Describes, defends, and celebrates the schools and workshops that made the towels, place mats, coverlets, and baby blankets that decorated middle-class homes from the 1900s through the 1940s.
~Journal of Southern History
Alvic has provided a well-documented and comprehensive history of the Appalachian Craft Revival that began in the late nineteenth and early twentieth centuries and continues to the present.
~Shuttle, Spindle & Dyepot
Recovers a lost history of Appalachian weavers. Alvic shows how the development of weaving centers and the revival of weaving became the foundation of the craft revival movement in the region.
~Helen Matthews Lewis
Alvic knows more about the revival of weaving in Southern Appalachia during the missionary era, as well as about the art of weaving, about looms, patterns, dyes, yarns, and the marketing of handwoven fabrics, than anyone I know. She has written a literate, informative, thoroughly researched book about the history of this movement.

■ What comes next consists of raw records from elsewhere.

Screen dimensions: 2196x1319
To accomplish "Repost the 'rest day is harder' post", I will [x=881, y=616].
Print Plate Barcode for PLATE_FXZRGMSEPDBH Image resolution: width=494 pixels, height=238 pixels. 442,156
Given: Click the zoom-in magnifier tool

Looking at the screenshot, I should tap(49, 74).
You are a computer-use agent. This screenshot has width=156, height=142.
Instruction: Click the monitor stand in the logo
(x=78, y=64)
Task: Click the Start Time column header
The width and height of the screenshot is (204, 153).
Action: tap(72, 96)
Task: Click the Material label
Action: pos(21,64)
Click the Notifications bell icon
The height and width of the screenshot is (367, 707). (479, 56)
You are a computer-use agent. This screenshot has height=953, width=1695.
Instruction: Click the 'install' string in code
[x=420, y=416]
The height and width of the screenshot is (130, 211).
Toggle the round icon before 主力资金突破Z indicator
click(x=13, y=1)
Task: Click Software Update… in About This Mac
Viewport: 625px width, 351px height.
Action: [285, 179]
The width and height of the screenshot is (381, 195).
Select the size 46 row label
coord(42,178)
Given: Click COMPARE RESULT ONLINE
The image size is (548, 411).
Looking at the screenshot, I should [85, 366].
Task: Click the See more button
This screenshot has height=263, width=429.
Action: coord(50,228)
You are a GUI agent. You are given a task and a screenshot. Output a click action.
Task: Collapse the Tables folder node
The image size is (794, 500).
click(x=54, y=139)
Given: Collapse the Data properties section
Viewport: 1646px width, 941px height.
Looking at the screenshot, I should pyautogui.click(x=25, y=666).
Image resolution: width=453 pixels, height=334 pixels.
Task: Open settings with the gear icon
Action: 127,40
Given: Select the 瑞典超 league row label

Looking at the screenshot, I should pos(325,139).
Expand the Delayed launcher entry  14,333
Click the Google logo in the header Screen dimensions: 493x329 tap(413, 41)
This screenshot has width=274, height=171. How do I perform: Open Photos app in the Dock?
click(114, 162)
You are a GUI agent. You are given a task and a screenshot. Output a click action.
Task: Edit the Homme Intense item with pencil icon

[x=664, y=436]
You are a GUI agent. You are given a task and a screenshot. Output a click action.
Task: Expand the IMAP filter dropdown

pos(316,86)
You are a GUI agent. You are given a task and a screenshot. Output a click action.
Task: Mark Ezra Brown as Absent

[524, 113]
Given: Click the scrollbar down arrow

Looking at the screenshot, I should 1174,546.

~Loyal Jones, former director of the Appalachian Center at Berea College
A cornucopia of information about weaving, the crafts revival, benevolent work, and gender in Appalachia.... Scholars in Appalachian studies, women's studies, and folklore, along with weavers and other crafts persons will find this book's arsenal of data indispensable.
~Appalachian Journal
The first book to present the institutional history of weaving in Appalachia.... In addition to contributing an important historical resource, there are other reasons to recommend Weavers of the Southern Highlands. It is meticulously researched and well illustrated with one hundred period photographs. There are also maps, notes, and a comprehensive bibliography.
~Journal of Appalachian Studies
Alvic offers a detailed and in-depth look at the art, craft, history, and business of weaving traditions throughout the region.